Illustrirtes Familienblatt. – Herausgeber Ernst Keil.

Wöchentlich bis 2 Bogen.    Vierteljährlich 16 Ngr. – In Heften à 5 Ngr.



Gesprengte Fesseln.
Nachdruck verboten und
Uebersetzungsrecht vorbehalten.
Von E. Werner.


(Fortsetzung.)


„Nein!“ sagte der Capitain. – „Das geht nicht! – Ich – ich habe Ihnen ein Bekenntniß zu machen, Ella, – auf die Gefahr hin, daß Sie mir dann sofort die Thür weisen.“

„Was haben Sie mir denn zu bekennen?“ fragte die junge Frau erstaunt.

Hugo sah zu Boden. „Daß ich noch immer der ‚Abenteurer‘ bin, dem Sie einst so nachdrücklich den Text gelesen. Gebessert hat ihn das freilich nicht, aber er hat es seitdem doch nicht wieder versucht, mit seinen Thorheiten Ihnen nahe zu kommen, und kann’s auch heute nicht. Also kurz und gut, ich hatte keine Ahnung davon, wer die Bewohner dieser Villa seien, als ich meine Schritte hierher lenkte. Ich ließ mich bei dem mir völlig unbekannten Herrn melden, weil Marchese Tortoni mir von einer jungen Dame gesprochen hatte, die hier in äußerster Zurückgezogenheit lebe, und – ja, das wußte ich vorher, daß Sie mich wieder so ansehen würden.“

Ihr Blick hatte ihn in der That ernst und vorwurfsvoll getroffen; jetzt wandte sie sich schweigend ab und sah durch das Fenster. Es entstand eine Pause, dann trat Hugo an ihre Seite.

„Das war der ‚Zufall’, der mich hergeführt. Nun, Ella? Ich warte auf meine Strafpredigt.“

„Sie sind ja frei und haben keine Pflicht zu verletzen,“ sagte die junge Frau kühl. „Im Uebrigen kann meine Meinung in solchen Dingen wohl schwerlich von Einfluß auf Sie sein, Herr Capitain.“

„Und damit hat der Herr Capitain sich zu entfernen, um das nächste Mal verschlossene Thüren zu finden, nicht wahr?“ In seiner Stimme klang eine unverkennbare Erregung. „Sie sind doch ungerecht gegen mich. Daß ich hier, wo ich völlig Unbekannte zu finden wähnte, einem Abenteuer nachging – nun, das ist eben nichts Neues bei mir, aber daß ich die grenzenlose Albernheit beging, es Ihnen einzugestehen, obwohl mir doch der beste Vorwand zur Täuschung gegeben war, das ist sehr neu, und dazu haben nur Sie mich mit diesen Augen gezwungen, die mich wieder so groß und fragend anblickten, daß ich roth wurde wie ein Schulknabe und nicht von der Stelle konnte mit meiner Lüge.
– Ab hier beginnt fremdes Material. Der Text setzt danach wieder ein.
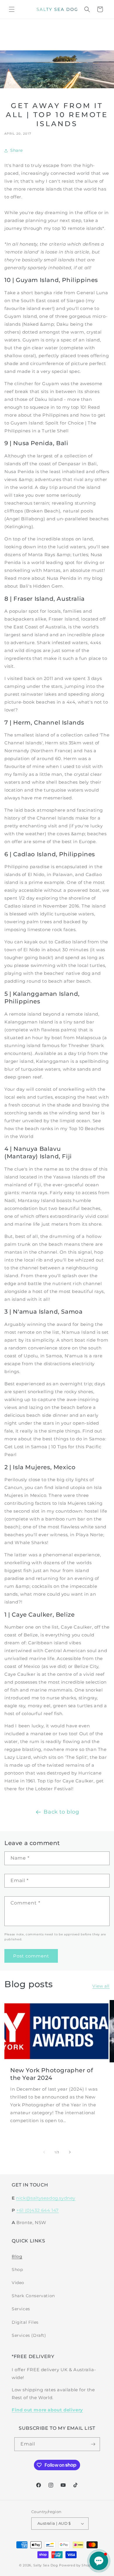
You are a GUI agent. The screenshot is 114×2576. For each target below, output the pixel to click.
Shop (17, 2269)
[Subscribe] (93, 2444)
Und dafür bekomme ich nun auch sofort wieder den ‚Herrn Capitain‘ zu hören, der sich, Gott sei Dank, auf eine Viertelstunde aus unserem Gespräch empfohlen hatte.“

Ella schüttelte leise das Haupt. „Sie haben mir die ganze Freude am Wiedersehn verdorben – jetzt freilich –“

„Haben Sie sich denn gefreut? Haben Sie das wirklich?“ rief Hugo, sie lebhaft unterbrechend, mit aufblitzenden Augen.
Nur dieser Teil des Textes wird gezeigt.